Clark is best known to American audiences for winning a Grammy Award for “Downtown” as Best Rock and Roll Song in 1964, the year the Beatles broke big in the states. This win was considered proof of how out of touch the National Academy of Recording Arts and Sciences (NARAS) was by choosing her over the other big acts who released important records that year. But the truth is, “Downtown” is a great pop song. It was recently inducted into the Grammy Hall of Fame.

And “Downtown” was not Clark’s best record of the era. She recorded a slew of gorgeous pop rock hits in the year that followed, like “I Know a Place”, “Don’t Sleep in the Subway”, “I Couldn’t Live Without Your Love”, Color My World”, and many others. Nor was “Downtown” her first hit record. She began her career as a child star in England during the Second World War and had a number of hits in England during the ’50s and early ’60s. She was a seasoned star in her mid-thirties when “Downtown” made her an international superstar.

But the 21 tracks on this collection, originally recorded between 1972 and the present, show little of the magic that made her so popular. Many of these tracks were previously unreleased for good reason. They just aren’t very good. Much of this is due to the substandard material, which Clark again is somewhat to blame for, as she wrote some of the songs here, including the ridiculously shrill “Super Loving Lady”. Clark sounds as if she is trying to become the next Dusty Springfield, but she far from succeeds. Clark is no soul singer. She sings best when she plays to her strengths as a pop performer. Her explorations into different musical styles generally fail.

The best songs here are literally the best songs: covers of well-known numbers that Clark simply offers in her own light and breezy style. She offers a light rendition of Leon Russell’s “A Song for You” and a pleasant, if non-descript version of Noel Stookey’s “Wedding Song (There Is Love).” The 70-year-old Clark performs Queen’s “These are the Days of Our Lives” from the perspective of an old woman looking back at life, suggesting she knows her best days have passed her by.
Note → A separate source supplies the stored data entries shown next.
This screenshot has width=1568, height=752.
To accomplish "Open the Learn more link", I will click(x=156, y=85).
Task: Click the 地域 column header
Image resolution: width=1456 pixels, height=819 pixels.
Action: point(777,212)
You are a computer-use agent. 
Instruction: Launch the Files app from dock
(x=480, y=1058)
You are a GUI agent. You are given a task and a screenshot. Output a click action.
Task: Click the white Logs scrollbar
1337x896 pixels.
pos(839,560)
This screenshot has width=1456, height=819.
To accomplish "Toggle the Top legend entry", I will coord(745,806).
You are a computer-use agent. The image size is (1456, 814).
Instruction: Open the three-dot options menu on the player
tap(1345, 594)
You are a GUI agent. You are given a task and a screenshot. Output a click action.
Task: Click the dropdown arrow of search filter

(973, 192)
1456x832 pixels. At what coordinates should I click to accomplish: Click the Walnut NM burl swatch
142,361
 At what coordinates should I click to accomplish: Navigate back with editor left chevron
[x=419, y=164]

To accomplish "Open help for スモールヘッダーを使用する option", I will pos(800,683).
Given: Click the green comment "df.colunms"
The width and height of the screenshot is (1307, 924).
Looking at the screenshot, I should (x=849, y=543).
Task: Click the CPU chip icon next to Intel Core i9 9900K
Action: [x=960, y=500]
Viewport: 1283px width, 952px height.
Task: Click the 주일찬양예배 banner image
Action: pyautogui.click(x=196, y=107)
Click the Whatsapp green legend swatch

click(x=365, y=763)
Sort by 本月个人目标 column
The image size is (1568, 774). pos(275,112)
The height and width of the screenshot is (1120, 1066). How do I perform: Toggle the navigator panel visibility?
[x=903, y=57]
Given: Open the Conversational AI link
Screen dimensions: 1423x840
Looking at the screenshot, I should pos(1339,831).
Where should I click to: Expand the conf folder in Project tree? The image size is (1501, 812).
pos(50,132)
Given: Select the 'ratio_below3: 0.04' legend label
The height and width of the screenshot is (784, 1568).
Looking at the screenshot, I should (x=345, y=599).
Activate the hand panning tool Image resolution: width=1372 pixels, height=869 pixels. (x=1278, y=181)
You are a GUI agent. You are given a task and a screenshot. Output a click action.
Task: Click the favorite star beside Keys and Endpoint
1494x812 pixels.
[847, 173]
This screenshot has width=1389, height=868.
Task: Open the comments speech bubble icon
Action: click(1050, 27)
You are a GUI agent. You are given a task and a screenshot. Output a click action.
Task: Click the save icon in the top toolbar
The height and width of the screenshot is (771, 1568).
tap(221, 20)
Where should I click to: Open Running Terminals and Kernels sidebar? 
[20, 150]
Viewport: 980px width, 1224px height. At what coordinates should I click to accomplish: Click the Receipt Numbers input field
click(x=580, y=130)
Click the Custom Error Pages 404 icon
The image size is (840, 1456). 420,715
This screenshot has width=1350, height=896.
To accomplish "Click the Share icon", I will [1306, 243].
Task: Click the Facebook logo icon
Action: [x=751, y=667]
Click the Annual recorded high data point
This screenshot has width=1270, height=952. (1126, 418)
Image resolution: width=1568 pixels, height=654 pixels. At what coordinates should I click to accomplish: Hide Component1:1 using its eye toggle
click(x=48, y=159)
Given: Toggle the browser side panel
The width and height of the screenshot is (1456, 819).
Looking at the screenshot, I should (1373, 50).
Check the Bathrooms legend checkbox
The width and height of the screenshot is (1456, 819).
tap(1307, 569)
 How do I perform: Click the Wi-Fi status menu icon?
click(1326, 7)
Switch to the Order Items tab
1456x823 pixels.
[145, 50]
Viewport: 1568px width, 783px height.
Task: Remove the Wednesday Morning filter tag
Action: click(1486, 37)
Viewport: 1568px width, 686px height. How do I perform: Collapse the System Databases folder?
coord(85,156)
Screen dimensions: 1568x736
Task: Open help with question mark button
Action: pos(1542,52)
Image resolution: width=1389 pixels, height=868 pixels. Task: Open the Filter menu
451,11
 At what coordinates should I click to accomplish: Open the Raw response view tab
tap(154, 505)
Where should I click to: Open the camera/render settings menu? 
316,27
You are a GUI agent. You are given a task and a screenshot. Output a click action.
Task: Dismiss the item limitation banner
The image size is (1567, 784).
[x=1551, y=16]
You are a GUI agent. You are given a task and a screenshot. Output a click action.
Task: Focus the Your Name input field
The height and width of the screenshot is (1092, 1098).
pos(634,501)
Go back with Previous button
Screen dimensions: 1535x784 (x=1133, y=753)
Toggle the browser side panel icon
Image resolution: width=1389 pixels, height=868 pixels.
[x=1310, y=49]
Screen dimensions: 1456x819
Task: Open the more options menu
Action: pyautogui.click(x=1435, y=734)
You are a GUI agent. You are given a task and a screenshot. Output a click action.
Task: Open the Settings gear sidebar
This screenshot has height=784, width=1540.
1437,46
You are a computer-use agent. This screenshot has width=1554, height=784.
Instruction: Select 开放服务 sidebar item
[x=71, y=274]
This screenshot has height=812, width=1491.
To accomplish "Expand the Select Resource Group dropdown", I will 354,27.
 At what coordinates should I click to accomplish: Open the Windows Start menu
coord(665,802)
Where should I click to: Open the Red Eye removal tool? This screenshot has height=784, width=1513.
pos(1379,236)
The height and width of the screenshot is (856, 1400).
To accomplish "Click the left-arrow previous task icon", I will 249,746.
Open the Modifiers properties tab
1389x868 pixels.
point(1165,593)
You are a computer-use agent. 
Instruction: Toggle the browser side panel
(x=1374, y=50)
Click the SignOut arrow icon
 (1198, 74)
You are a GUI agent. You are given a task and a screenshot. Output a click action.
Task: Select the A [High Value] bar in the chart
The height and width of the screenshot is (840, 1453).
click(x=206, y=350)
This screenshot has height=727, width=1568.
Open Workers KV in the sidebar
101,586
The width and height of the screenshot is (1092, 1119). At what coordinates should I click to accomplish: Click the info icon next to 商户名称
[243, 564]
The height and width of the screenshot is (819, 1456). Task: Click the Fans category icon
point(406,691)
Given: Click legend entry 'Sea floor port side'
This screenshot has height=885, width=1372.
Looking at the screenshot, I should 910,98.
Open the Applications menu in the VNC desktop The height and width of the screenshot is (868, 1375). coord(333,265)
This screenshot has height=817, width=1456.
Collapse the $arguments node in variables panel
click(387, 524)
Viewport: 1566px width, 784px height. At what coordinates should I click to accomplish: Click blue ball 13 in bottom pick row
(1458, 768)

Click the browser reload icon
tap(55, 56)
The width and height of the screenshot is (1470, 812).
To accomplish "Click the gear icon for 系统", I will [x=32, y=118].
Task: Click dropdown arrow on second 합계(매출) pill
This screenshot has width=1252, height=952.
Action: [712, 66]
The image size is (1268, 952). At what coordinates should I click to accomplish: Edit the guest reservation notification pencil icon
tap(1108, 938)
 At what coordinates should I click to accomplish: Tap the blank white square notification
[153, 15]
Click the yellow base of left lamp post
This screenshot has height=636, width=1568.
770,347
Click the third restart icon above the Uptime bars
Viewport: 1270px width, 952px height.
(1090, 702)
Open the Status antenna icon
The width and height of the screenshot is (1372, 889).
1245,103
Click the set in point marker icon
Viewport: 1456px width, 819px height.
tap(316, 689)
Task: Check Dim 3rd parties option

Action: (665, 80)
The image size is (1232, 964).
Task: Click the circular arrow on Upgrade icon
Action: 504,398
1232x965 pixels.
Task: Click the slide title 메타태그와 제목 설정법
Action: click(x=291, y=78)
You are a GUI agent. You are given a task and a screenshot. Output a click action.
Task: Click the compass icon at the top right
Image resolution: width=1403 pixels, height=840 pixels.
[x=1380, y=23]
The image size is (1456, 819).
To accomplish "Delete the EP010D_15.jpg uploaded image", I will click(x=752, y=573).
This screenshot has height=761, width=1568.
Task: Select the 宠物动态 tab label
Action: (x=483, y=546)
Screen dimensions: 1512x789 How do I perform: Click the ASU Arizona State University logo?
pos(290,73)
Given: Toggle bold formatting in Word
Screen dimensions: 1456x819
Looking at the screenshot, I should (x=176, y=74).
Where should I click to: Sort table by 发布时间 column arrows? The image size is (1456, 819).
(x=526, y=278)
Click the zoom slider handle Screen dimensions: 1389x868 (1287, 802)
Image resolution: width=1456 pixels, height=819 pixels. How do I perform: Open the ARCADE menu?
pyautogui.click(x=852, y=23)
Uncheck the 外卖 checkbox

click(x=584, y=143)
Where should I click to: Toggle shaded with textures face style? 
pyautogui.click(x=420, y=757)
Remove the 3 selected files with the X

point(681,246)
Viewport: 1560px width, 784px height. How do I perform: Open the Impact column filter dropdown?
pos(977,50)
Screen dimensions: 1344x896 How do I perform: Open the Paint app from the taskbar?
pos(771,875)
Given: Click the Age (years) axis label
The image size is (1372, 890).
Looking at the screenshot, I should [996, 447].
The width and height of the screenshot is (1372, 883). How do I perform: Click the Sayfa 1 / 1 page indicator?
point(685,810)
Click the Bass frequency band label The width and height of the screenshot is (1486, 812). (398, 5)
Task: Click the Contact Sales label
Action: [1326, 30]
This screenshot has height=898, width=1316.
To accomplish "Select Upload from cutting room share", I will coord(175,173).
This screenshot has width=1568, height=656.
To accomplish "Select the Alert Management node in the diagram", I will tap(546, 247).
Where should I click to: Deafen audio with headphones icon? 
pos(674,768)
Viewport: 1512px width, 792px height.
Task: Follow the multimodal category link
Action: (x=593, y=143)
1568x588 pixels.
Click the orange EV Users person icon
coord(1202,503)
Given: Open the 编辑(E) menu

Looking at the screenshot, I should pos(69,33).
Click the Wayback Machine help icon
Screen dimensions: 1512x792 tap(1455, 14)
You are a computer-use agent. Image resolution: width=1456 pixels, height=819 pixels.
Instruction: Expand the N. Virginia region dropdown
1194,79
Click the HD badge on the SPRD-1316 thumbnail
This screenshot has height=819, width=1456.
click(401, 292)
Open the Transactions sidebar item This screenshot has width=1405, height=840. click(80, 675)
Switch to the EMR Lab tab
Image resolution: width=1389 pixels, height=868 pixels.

Too much of the rest here can be easily dismissed as pabulum at best. Clark’s greatest hits contain many wonderful love songs. Just think of her big hit “My Love”, which begins so brightly with the lines, “My love is warmer than the warmest sunshine / softer than a sigh / My love is deeper than the deepest ocean / wider than the sky.” Bask in its glow rather than listen to the dreck on this album.